Pongamos “las tildes sobre las íes” y ‘puntualicemos’ mediante ejemplos: hace poco un amigo me comentó por chat que andaba “estudiando ingles”, noticia a la que no pude más que indagarle con asombro: “¿Acaso te volviste urólogo?”. Ni qué decir de los acentos diacríticos, aquellos destinados a modificar el significado de una determinada palabra según el contexto, hoy en trance de desaparición por decisiones de la dictatorial Real Academia Española.

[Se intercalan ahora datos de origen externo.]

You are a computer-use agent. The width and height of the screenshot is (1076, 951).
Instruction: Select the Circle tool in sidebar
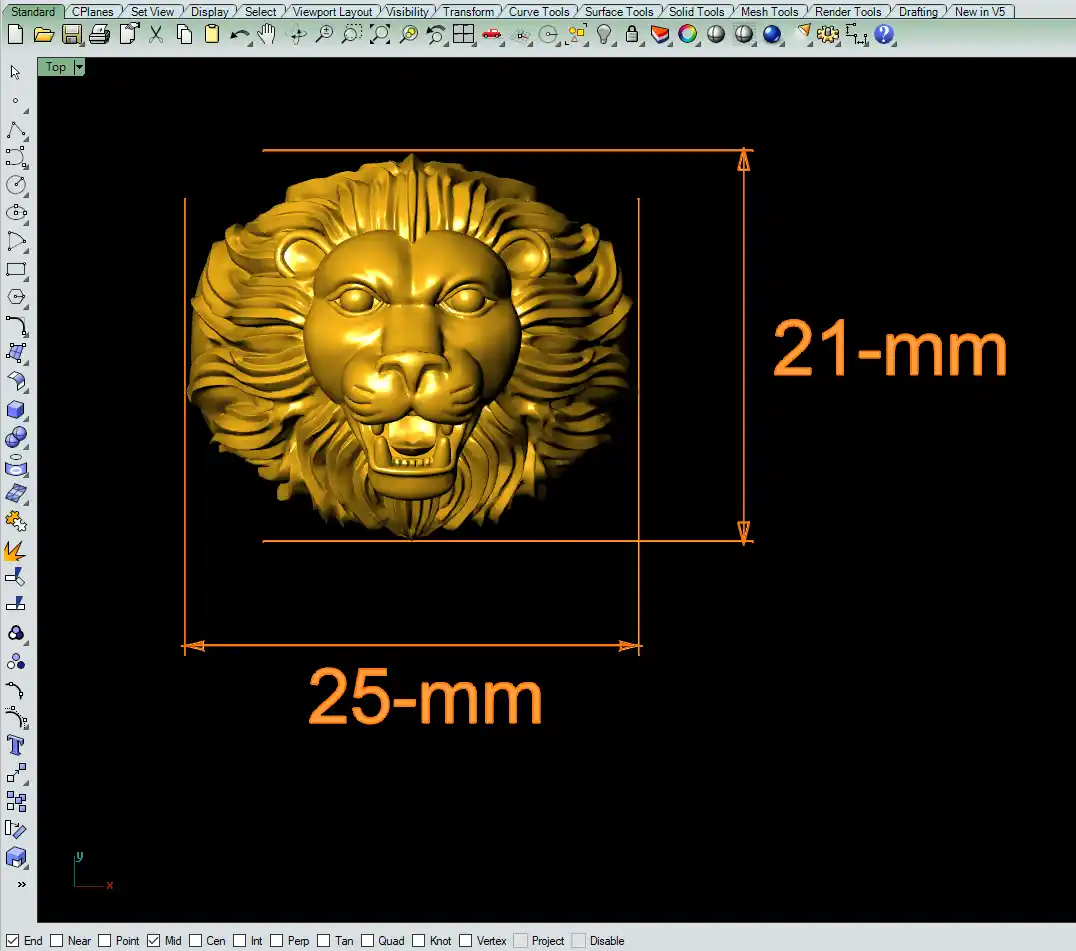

Diferente es exclamar “copulé sólo una noche” a “copulé solo una noche” –el primero, una muestra de moderación, de sequía o de limitada cachondez; el segundo, una confesión onanista–. Una cosa es regirse por “el qué dirán” –vivir de la opinión ajena– y otra someter las decisiones personales al “que dirán”, como ocurre con los ‘devotos votantes’ de cierta secta política que deja al arbitrio del gran mesías escogencias correspondientes al fuero individual.
No se trata de incurrir en elitismos ‘ortogramaticales’ ni de vivir a la caza del error ajeno por el gusto mezquino de sentirse más ilustrado que el prójimo. Tampoco de descalificar a aquellos colombianos, formados en un país donde la ortografía y el apego al discurso, al conocimiento y a la cultura son renglones irrelevantes dentro del presupuesto nacional y nada democráticos. Con los requerimientos básicos de supervivencia sin resolver, dudoso que un ciudadano común ande preocupándose por lo que parecieran viles florituras tipográficas.
Pero, eso sí, una cosa es asegurar “yo sí voto” y otra hacer manifiesto un “yo, si voto…”, condicional. No es igual un motivante: “¿Tienes problemas con las drogas? ¡Puedes solucionarlos!” a un farmacodependiente “¿Tienes problemas? ¡Con las drogas puedes solucionarlos!”. Tampoco resulta éticamente correcto confundir el consabido “vamos a comer, niños” con el caníbal, si no pederasta, “vamos a comer niños”.
Así, querámoslo o no, un mínimo desacato al mencionado rigor hace potencialmente incomprensible el mensaje. De ahí la relevancia de reivindicar el lugar de dichos signos como recursos que facilitan y optimizan las prácticas de comunicación escrita. Termino citando a cierta matriarca muy vigente en el panorama político local, una de cuyas declaraciones convertida en ‘meme’ es paradigma de la ignorancia generalizada en cuanto a la llamada ‘coma vocativa’… esa que no diferencia entre escribir “estudien, vagos”, una invocación para que los holgazanes se cultiven, y “estudien vagos”, una invitación a convertir, ya se dijo, a los vagabundos en sujeto de estudio. Hasta el otro martes. Punto final. ¡Y estudiemos, vagos!